Soziale Medien und Schlaf:Jedes Kind braucht Schlaf, oft aber wird es daran durch Angebote und Verlockungen der sozialen Medien eher gehindert. Deshalb sollten Smartphones ab einer gewissen Uhrzeit nicht mehr benutzt und am besten sichtbar zum Beispiel auf dem Küchentisch abgelegt werden.
Soziale Medien und Lernen:Wenn Ihr Kind aus der Schule kommt, ist ein persönlicher Austausch über die Erlebnisse des Tages fruchtbarer als eine Erholungspause in den sozialen Medien. Manche Forscher vermuten sogar, dass Mediennutzung nach der Schule die Speicherung des dort gelernten Stoffes eher behindert und die Konzentrationsfähigkeit für die Hausaufgaben senkt.
Soziale Medien und Gemeinschaft:Die Smartphone-Nutzung darf nicht in Konkurrenz zu anderen Formen des sozialen Miteinanders treten. Also haben die Geräte nichts in einer analogen Gesprächssituation beim Treffen mit Freunden oder beim gemeinsamen Abendessen zu suchen. Damit sich in Familien auch die Erwachsenen an diese Regel halten, hat sich die Einführung eines „Handyturms“ bewährt, auf den alle ihr (ausgeschaltetes) Smartphone zu Beginn des Essens ablegen.
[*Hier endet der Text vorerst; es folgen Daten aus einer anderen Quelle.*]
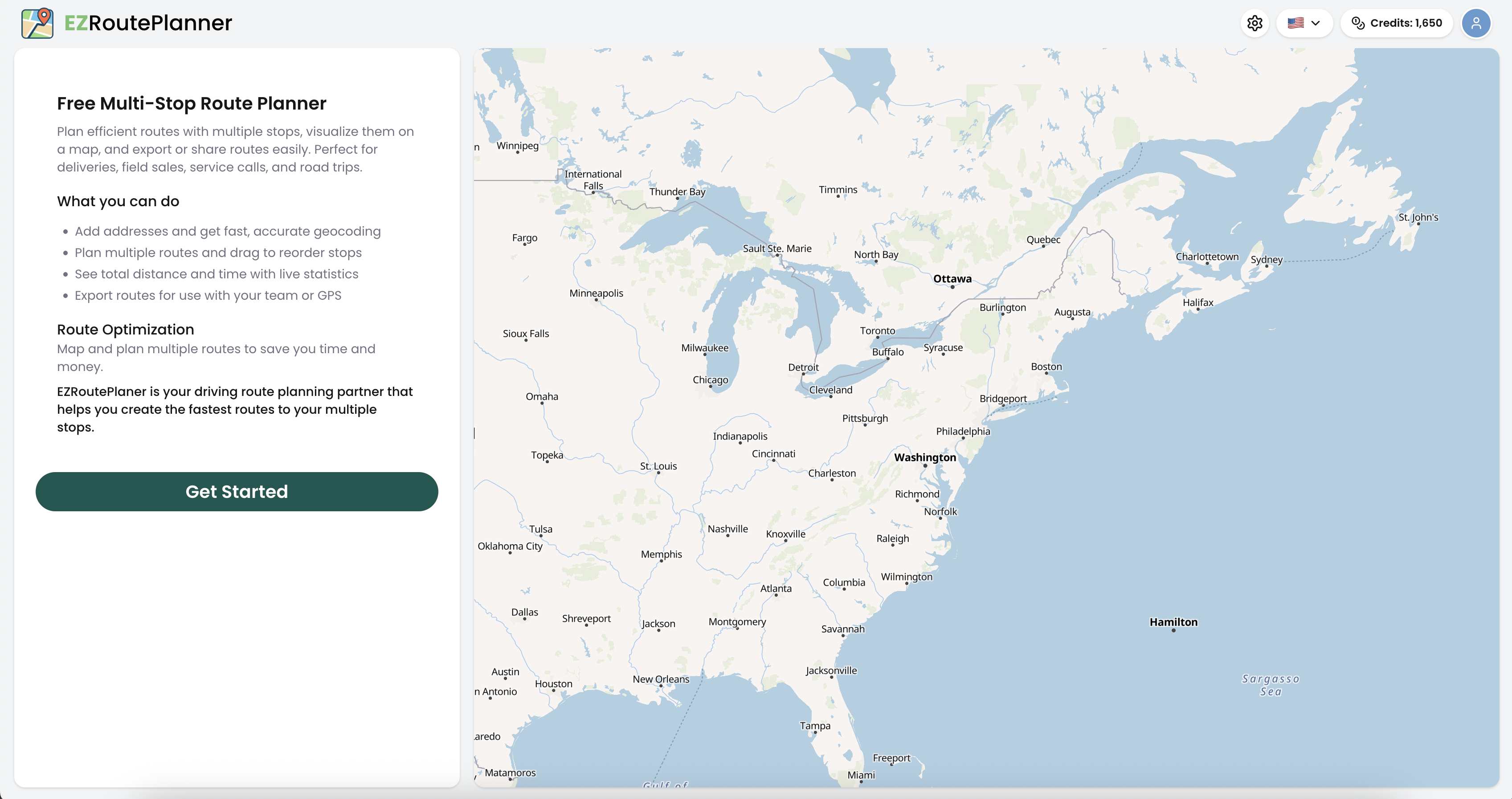Select New Orleans on the map
This screenshot has width=1512, height=799.
tap(661, 679)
Technische Mittel nur als Ergänzung
Im nächsten Kapitel erfahren Sie mehr über die Risiken der sozialen Medien. Und im weiteren Verlauf des Ratgebers lernen Sie dann ganz konkrete Möglichkeiten kennen, diesen Risiken mit technischen Mitteln zu begegnen. An dieser Stelle ist es aber wichtig, dass Sie sich bewusst machen, dass technische Mittel nur eine Ergänzung sind und Ihre erzieherische Beteiligung keinesfalls ersetzen sollten:
Kein Ersatz für Erziehung
Technische Einschränkungen können hilfreich sein. Aber für echte Erziehung ist Beziehung wichtig. Nutzen Sie deshalb wo immer möglich die Gelegenheit, den Umgang mit den sozialen Medien persönlich zu regeln.
Beispiel: Beschränkung der Bildschirmzeit
Nehmen wir als einfachstes Beispiel die Bildschirmzeit, also die Zeit, die Ihr Kind am Tag mit dem Smartphone verbringen darf. Wenn es sich um ein Gerät von Apple handelt, kann ein Smartphone so eingestellt werden, dass es nach der vereinbarten Zeit einfach gesperrt ist (siehe S. 172). Damit wird die klare Regel durchgesetzt und Sie ersparen sich Diskussionen um eine mögliche Verlängerung.
Das persönliche „Mach jetzt bitte aus“ bringt Sie jedoch in Kontakt mit Ihrem Kind. Sie haben die Gelegenheit, zu erfahren, was es gerade treibt. Vielleicht gibt es sogar einen guten Grund, die vereinbarte Zeit um ein paar Minuten auszudehnen. Oder Sie können sich über die Inhalte der eben geschauten Videos oder Posts austauschen. Auf jeden Fall bringt die persönliche Durchsetzung der Regel Ihre Haltung zum Ausdruck und bestätigt Ihrem Kind, dass Sie immer noch dahinterstehen. Außerdem ermöglichen Sie es durch Ihre Anwesenheit, immer mal wieder über die Regeln zu diskutieren und sie gegebenenfalls anzupassen.
Idealerweise sollte Ihr Kind sich am Ende einer vereinbarten Nutzungsdauer selbst vom Spiel bzw. Smartphone lösen und es abgeben. Das fördert seine Autonomie und ist wirkungsvoller als ein automatisches Abschalten oder zwangsweises „Entreißen“ durch die Eltern.